On Wednesday, 22 January 2014 at 15:03:49 UTC, Johannes Pfau
wrote:
Am Wed, 22 Jan 2014 00:28:32 +0000
schrieb "Mike" <[email protected]>:
"So what's the question, Mike?" I hear you say:
1. Is this just one of the consequences of using -O2/-O3, and
I should just suck it up and deal with it?
2. Is this potentially a bug in the GCC backend?
3. Is this potentially a bug in GDC or the DMD frontend?
Thanks for the help,
Mike
I can only guess, but this looks like another 'volatile'
problem. You'd
have to post the ASM of the optimized version somewhere, and
probably
the output of -fdump-tree-optimized for the optimized version.
But anyway, I guess it inlines 'SendCommand' and then thinks
you're not
using the message and probably completely optimizes the call
away. Then
it sees you're never using message and removes the rest of your
code.
If SendCommand was written in D you'd have to mark the target
of the
copy volatile (or shared).
But I'm not sure how this applies to the inline asm though. In
C you
have asm volatile, but I never used that. This answer seems to
state
that you have to use asm volatile:
http://stackoverflow.com/a/5057270/471401
So the questions for Iain:
* should we mark all inline ASM blocks as volatile?

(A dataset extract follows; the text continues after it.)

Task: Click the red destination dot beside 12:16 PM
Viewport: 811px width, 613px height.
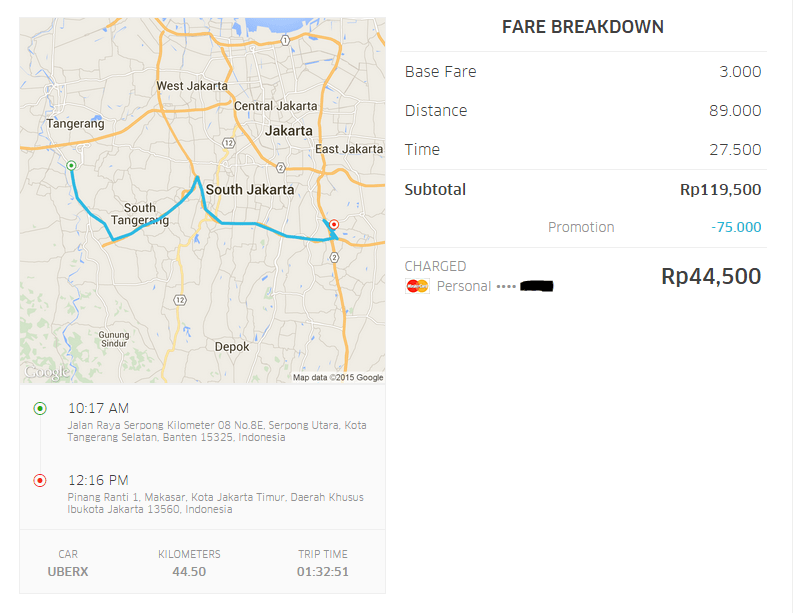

* shared can't replace volatile in this case as `shared
asm{...}`
isn't valid
* Should we add some GDC specific way to mark extended ASM
blocks as
volatile? As DMD doesn't optimize ASM blocks at all there's
probably
no need for a standard solution?
Thanks for the response, Johannes. Defining message as "shared
uint[3] message" and defining SendMessage as "void
SendCommand(int command, shared void* message)" did the trick.